According to the Inter-Services Public Relations, the panel reviewed challenges and threats posed by IEDs in the present environment and identified them as the “cheapest assassins”.

The officials and experts acknowledged that while the menace has been growing overall, the number of IEDs has been successfully reduced in conflict zones from 55% to 45% in the last couple of years.

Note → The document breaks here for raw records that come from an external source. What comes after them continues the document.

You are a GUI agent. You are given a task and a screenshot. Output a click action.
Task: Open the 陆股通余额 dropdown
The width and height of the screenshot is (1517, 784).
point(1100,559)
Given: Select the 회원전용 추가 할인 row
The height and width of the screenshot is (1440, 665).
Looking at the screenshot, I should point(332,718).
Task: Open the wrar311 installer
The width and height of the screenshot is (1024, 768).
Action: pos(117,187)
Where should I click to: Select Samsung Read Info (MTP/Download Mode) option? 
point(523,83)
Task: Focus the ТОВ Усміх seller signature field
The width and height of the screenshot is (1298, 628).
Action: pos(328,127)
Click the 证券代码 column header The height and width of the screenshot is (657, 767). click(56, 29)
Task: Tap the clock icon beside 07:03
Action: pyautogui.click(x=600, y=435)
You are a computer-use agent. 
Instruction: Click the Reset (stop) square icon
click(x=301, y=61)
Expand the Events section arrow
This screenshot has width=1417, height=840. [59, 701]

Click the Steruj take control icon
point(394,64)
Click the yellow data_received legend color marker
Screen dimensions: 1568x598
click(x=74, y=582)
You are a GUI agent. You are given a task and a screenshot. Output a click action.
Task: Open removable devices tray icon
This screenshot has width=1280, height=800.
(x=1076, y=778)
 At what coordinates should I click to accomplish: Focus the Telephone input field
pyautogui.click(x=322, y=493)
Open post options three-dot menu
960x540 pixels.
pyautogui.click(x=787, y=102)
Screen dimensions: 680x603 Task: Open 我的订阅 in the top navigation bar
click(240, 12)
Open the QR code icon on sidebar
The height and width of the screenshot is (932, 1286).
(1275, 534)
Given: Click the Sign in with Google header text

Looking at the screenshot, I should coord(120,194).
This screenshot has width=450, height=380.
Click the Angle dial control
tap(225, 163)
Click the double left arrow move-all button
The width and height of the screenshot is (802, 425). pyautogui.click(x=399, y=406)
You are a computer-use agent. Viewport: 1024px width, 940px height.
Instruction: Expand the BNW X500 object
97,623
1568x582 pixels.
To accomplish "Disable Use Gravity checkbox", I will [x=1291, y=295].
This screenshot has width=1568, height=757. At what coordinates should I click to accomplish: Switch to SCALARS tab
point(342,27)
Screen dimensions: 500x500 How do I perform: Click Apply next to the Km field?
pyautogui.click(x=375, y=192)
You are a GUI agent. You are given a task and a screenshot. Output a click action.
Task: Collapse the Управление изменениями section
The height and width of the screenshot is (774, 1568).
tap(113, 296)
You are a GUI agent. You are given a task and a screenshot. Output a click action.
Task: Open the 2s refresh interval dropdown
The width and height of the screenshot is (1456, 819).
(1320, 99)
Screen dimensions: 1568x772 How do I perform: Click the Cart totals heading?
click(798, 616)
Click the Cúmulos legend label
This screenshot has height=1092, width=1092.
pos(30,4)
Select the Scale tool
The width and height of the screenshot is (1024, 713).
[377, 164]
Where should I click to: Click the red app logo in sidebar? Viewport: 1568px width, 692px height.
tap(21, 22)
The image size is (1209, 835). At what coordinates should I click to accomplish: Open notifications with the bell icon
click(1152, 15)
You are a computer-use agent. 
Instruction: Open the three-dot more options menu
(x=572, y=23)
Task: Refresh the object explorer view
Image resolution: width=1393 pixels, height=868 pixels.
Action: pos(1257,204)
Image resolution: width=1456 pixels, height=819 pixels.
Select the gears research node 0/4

The panel noted that a number of other countries affected by IEDs have made laws to control the menace but Pakistan has yet to enacted any progress on this plane.

Related issues such as border control, tracking down terrorist networks and random checks in Fata were also discussed.

A regulatory mechanism was discussed in detail for the effective control of the movement of the explosive material and Calcium Ammonium Nitrate (CAN) fertiliser from regional and extra-regional countries.

Pakistan has often been accused by western countries of doing little to stop the smuggling of CAN. According to the US, about 80% of the IEDs used in Afghanistan contain homemade explosives, and more than 80% of them are derived from the CAN fertiliser, which is produced in Pakistan.

The statement added that Pakistan is one of the top victims of IED attacks by militants. During the last decade, some 33,150 incidents have taken place across Pakistan, claiming the lives of 11,250 Pakistanis and injuring over 21,000.

Published in The Express Tribune, February 12th, 2013.

Correction: An earlier version of this story had an incorrect picture attached to it. The picture has been replaced now.  


Tariq Mushtaq | 8 years ago | Reply

Folks!! Open your eyes and see it again!!! The picture is of Pakistani Army personnel. its quite clear:

Pakistan's Flag is evident on Soldiers' uniform on their left arms. Three of them hold G3 Riffel. Pak Army pre-dominantly uses G3. More importantly such seemingly active contingent can't be of Indian Army. Looks like Pak Army Lions.

Having said that the topic is more imporatnt than picture. Give your sensible comments on the subject.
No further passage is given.